John tinha 29 anos. "Ficamos a noite toda
esperando o corpo dele ser liberado”, lembra Gorete.
Na delegacia, o caso foi investigado como
homicídio. Os responsáveis pela coleta de dados na Secretaria da Saúde
incluíram o caso na lista de mortes por causas ignoradas.
Para o pesquisador Daniel Cerqueira, o problema é
provocado pela falta de comunicação entre a polícia e as secretarias de saúde
que alimentam o banco de dados do governo federal.
"Os bancos de dados da polícia estarem conectados
com o banco de dados do IML, conectado com o banco de dados da Secretaria de
Saúde. Eu acho que a gente conseguiria dar mais agilidade a esse processo”,
afirma Daniel Cerqueira.
Em nota, o Ministério da Saúde apenas informou que
está investindo na melhora do sistema de notificação, coleta e análise de
dados. E informou ainda que de 2000 a 2011 o número de mortes por causas
indeterminadas caiu de 10 para 7%.
O Ministério da Justiça, maior interessado por
esses dados, reconhece que há falhas no sistema que alimenta as estatísticas da
violência.
"Os dados do Ministério da Saúde, eles são
excelentes para desenvolver política para a saúde. Mas para a segurança pública
eles são tardios e às vezes equivocados”, afirma Regina Miki, secretária
Nacional de Segurança Pública.
E por causa desses equívocos são muitos os
prejuízos para o país, dizem os pesquisadores.

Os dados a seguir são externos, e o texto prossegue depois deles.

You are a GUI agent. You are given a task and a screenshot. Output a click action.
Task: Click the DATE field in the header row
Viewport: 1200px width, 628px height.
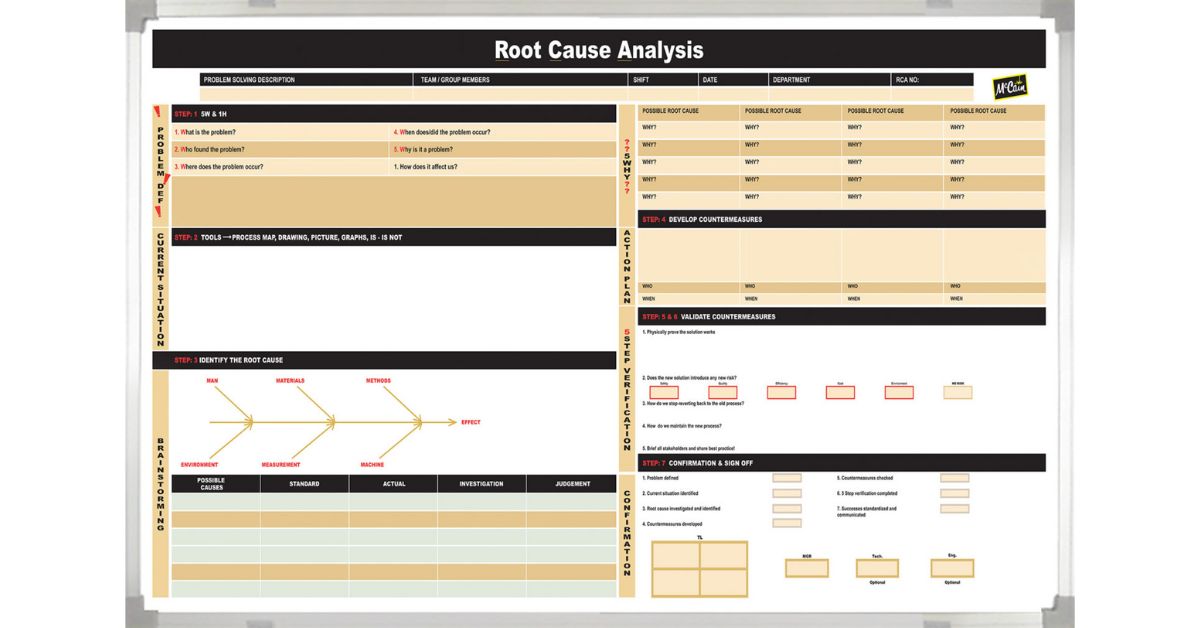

"A gente não tem esta cultura de fazer política
avaliando com o que funciona ou não funciona. Faz política a base de alguma boa
idéia na cabeça de algum iluminado. No Brasil é tudo feito na base do
‘achismo’”, ressalta Daniel Cerqueira.
A Secretária Nacional de Segurança Pública diz que
o governo federal tem um projeto para implantar um sistema de informação
mais confiável.
"Ele vai possibilitar o cruzamento de dados para
que possamos verificar se aquelas causas externas apontadas no Sistema Único de
Saúde são realmente os homicídios encontrados na segurança pública”, explica
Regina Miki.
Em Feira de Santana, maior cidade do interior da
Bahia, o Fantástico descobriu outro caso de homicídio escondido entre as mortes
por causas desconhecidas.
Itamara, de 19 anos, era a única filha de Dona
Ilda. Em 2009, se envolveu num triângulo amoroso com um motorista de
caminhão e outra mulher.
Era fim de tarde e Itamara brincava com o filho de
2 anos na porta da igreja. Uma mulher que se dizia namorada do caminhoneiro
chegou, conversou com ela, puxou uma pistola da bolsa e atirou duas vezes na
cabeça de itamara.
"Aí eu pulei em cima dela, sacudi, sacudi, gritava.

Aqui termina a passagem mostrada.